Da mesma forma, o País tem inúmeros motivos de dimensão nacional que justificariam a união do povo brasileiro, o fim da apatia e o surgimento de uma onda de manifestações. Alguns motivos para protestar são:

- A defesa dos povos do Xingu contra a construção da hidrelétrica de Belo Monte, que é uma obra faraônica que vai consumir uma quantidade enorme de recursos públicos para um retorno energético pífio, sem contar o estrago ambiental e a destruição do acervo cultural e antropológico dos povos indígenas que habitam aquela região do Pará.

- A luta contra a aprovação do projeto de lei do novo Código Florestal, em tramitação no Congresso Nacional, e que possibilita a aceleração do processo de destruição da floresta amazônica, do cerrado e das matas protetoras dos rios e dos morros. O projeto do código, do jeito que está só serve aos interesses da especulação imobiliária, do agronegócio e dos destruidores da natureza.

- A luta pela nacionalização do petróleo do pré-sal e sua exploração racional conforme as necessidades do Brasil. Não permitir que esses importantes recursos dos brasileiros sejam entregues para o capital estrangeiro, e nem que a riqueza do pré-sal seja retirada a toque de caixa para manter o padrão de vida e o modelo energético dos Estados Unidos. Defender a exploração racional do pré-sal é algo estratégico para reduzir as desigualdades e construir um Brasil mais equilibrado econômica, social e ambientalmente.

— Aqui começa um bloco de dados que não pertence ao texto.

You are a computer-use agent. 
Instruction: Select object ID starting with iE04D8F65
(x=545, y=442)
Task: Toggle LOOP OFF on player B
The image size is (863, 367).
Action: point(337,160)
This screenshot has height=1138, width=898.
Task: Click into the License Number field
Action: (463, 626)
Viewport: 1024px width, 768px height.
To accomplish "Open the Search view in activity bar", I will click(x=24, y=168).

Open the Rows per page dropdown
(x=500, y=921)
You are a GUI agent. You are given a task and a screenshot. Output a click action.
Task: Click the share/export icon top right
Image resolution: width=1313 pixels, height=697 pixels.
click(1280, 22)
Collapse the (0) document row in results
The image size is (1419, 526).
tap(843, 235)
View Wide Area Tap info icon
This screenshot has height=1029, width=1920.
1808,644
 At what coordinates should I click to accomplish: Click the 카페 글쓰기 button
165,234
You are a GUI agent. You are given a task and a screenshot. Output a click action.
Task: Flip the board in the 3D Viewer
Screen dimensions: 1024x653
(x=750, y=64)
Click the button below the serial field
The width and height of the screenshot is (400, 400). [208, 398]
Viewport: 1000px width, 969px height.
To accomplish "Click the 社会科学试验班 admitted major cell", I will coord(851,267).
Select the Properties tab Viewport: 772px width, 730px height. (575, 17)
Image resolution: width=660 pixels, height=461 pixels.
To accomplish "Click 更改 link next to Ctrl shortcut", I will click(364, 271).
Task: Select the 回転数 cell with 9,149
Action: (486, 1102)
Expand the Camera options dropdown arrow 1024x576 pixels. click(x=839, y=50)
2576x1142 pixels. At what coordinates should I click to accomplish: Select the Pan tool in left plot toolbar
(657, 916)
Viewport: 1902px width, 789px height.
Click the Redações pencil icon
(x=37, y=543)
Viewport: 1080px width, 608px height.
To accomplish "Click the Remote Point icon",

- A democratização dos meios de comunicação; a universalização do ensino médio e superior público e gratuito; sistema público de saúde com excelente atendimento de qualidade; a imediata reforma agrária com amplo apoio estatal; acabar com o déficit habitacional, especialmente das populações que vivem em áreas de risco; promover a geração de empregos com aumento real dos salários.

Algumas dessas demandas são velhas conhecidas do povo brasileiro. Elas têm sido cantadas em prosa e verso desde o início da República, há mais de cem anos. Todos os governos as colocam no rol das promessas. Poucos conseguiram realmente avançar nas realizações. A paciência dos brasileiros tem sido muito maior do que a de outros povos – na Europa e na América Latina. Agora, a onda de protestos atinge países que também estavam em aparente acomodação social.

Não será surpresa que venham a ocorrer grandes manifestações populares aqui, convocadas por diferentes meios, apesar da passividade de partidos políticos e de entidades sindicais institucionalizados e domesticados pelos interesses dos grupos econômicos que mandam no País. A onda de protestos pode estar apenas começando – é o grito legítimo dos que clamam por outro rumo para a humanidade.

Hamilton Octavio de Souza é jornalista e professor.